Please continue the passage on the Roberts Court below, starting right after its last sentence.

Document text: Begin

Period of the US Supreme Court since 2005

The Roberts Court is the time since 2005 during which the Supreme Court of the United States has been led by John Roberts as Chief Justice. Roberts succeeded William Rehnquist as Chief Justice after Rehnquist's death.
It has been considered to be the most conservative court since the Vinson Court (1946–1953), with landmark rulings falling along partisan lines and very close confirmation votes for most of its members.

The ideology of the Roberts court was shaped early on by the retirement of the relatively moderate Justice Sandra Day O'Connor and the confirmation of the more conservative Justice Samuel Alito in 2006. The ideological balance shifted further rightward through the replacement of swing-vote Anthony Kennedy with Brett Kavanaugh in 2018 and the replacement of liberal Ruth Bader Ginsburg with Amy Coney Barrett in 2020 under the first Donald Trump administration. Some media outlets claim members of the Roberts court themselves are deeply politically polarized.

Document text: End
Given information: Begin

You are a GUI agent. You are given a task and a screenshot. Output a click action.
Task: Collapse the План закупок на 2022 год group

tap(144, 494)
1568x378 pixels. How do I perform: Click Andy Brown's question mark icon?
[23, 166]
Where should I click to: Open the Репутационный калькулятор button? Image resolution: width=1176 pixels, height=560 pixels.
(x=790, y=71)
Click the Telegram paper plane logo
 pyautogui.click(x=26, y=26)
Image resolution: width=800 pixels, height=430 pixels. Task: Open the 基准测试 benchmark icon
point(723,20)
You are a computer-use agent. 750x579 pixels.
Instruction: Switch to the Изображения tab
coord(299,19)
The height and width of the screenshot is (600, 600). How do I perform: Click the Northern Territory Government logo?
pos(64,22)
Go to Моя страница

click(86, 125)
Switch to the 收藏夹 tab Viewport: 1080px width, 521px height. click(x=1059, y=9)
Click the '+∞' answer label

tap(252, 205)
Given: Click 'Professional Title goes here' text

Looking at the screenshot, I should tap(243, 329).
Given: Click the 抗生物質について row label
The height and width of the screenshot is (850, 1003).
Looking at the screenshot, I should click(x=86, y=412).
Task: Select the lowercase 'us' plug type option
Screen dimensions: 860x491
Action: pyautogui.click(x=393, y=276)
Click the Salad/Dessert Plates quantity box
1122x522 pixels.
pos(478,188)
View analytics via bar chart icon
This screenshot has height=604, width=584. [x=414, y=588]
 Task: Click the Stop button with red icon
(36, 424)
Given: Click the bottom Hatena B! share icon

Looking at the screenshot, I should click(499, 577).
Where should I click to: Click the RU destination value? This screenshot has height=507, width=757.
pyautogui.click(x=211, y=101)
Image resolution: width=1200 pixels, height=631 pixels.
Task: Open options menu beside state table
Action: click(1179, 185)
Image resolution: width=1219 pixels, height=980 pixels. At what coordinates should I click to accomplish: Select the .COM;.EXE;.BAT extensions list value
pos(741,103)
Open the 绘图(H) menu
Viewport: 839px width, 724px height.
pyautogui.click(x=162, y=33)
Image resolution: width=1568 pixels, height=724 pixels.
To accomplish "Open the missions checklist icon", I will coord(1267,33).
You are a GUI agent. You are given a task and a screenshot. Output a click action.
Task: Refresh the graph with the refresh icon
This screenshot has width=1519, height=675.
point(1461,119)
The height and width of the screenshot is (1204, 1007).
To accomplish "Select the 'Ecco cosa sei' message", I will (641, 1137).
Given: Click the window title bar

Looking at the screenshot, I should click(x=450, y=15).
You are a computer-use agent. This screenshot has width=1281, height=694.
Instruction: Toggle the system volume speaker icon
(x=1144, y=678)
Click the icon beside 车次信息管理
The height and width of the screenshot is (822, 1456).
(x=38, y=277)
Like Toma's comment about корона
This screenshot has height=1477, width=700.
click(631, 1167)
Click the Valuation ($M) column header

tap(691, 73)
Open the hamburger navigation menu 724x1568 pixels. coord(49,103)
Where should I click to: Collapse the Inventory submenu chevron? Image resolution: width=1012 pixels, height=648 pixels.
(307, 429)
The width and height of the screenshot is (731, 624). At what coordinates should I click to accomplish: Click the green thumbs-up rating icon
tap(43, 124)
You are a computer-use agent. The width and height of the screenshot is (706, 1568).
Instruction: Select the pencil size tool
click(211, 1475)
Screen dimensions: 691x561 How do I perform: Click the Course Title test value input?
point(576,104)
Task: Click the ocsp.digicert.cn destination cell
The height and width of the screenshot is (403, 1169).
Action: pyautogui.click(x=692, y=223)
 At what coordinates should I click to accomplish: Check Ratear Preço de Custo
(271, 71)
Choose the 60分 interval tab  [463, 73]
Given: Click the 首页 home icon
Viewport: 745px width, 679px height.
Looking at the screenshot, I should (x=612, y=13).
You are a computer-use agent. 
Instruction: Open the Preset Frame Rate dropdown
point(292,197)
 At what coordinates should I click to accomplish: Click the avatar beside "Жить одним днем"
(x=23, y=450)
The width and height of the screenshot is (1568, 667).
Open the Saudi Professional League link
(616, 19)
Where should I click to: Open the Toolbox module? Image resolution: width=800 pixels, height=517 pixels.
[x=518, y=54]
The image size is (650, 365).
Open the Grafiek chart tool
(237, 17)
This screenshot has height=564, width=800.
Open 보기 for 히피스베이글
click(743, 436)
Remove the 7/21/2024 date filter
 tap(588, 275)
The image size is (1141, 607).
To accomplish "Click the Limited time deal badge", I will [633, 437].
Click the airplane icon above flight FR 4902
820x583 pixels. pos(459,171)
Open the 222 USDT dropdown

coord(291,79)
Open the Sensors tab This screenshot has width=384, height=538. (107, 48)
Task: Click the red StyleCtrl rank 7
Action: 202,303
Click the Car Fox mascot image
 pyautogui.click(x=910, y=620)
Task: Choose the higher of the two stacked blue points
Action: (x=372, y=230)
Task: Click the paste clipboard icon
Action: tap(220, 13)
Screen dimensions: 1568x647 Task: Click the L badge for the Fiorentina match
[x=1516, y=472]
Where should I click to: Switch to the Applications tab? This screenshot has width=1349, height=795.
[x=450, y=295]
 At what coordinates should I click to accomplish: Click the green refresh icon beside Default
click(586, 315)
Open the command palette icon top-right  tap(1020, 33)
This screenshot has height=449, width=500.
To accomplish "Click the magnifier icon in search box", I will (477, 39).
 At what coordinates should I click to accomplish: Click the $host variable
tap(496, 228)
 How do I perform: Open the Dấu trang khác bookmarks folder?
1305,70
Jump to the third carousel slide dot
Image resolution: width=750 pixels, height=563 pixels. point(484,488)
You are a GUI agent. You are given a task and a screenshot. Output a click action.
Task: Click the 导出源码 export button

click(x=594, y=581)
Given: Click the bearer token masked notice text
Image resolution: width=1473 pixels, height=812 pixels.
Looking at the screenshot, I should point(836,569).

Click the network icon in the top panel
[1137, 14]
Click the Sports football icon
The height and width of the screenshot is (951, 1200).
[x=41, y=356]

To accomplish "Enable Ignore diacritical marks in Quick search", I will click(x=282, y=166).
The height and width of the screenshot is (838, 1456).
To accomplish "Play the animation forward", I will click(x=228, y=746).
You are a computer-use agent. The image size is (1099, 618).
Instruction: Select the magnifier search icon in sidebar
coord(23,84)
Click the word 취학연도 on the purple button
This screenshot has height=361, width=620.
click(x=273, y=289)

Given information: End

Your response
==Membership==
Roberts was originally nominated by President George W. Bush as an associate justice to succeed Sandra Day O'Connor, who had announced her retirement, effective with the confirmation of her successor. However, before the Senate could act upon the nomination, Chief Justice William Rehnquist died. President Bush quickly withdrew the initial nomination and resubmitted it as a nomination for Chief Justice; this second Roberts nomination was confirmed by the Senate on September 29, 2005, by a 78–22 vote. Roberts took the constitutional oath of office, administered by senior Associate Justice John Paul Stevens (who was the acting chief justice during the vacancy) at the White House after his confirmation the same day. On October 3, Roberts took the judicial oath provided for by the Judiciary Act of 1789, prior to the first oral arguments of the 2005 term. The Roberts Court commenced with Roberts as Chief Justice and the remaining eight associate justices from the Rehnquist Court: Stevens, O'Connor, Antonin Scalia, Anthony Kennedy, David Souter, Clarence Thomas, Ruth Bader Ginsburg, and Stephen Breyer.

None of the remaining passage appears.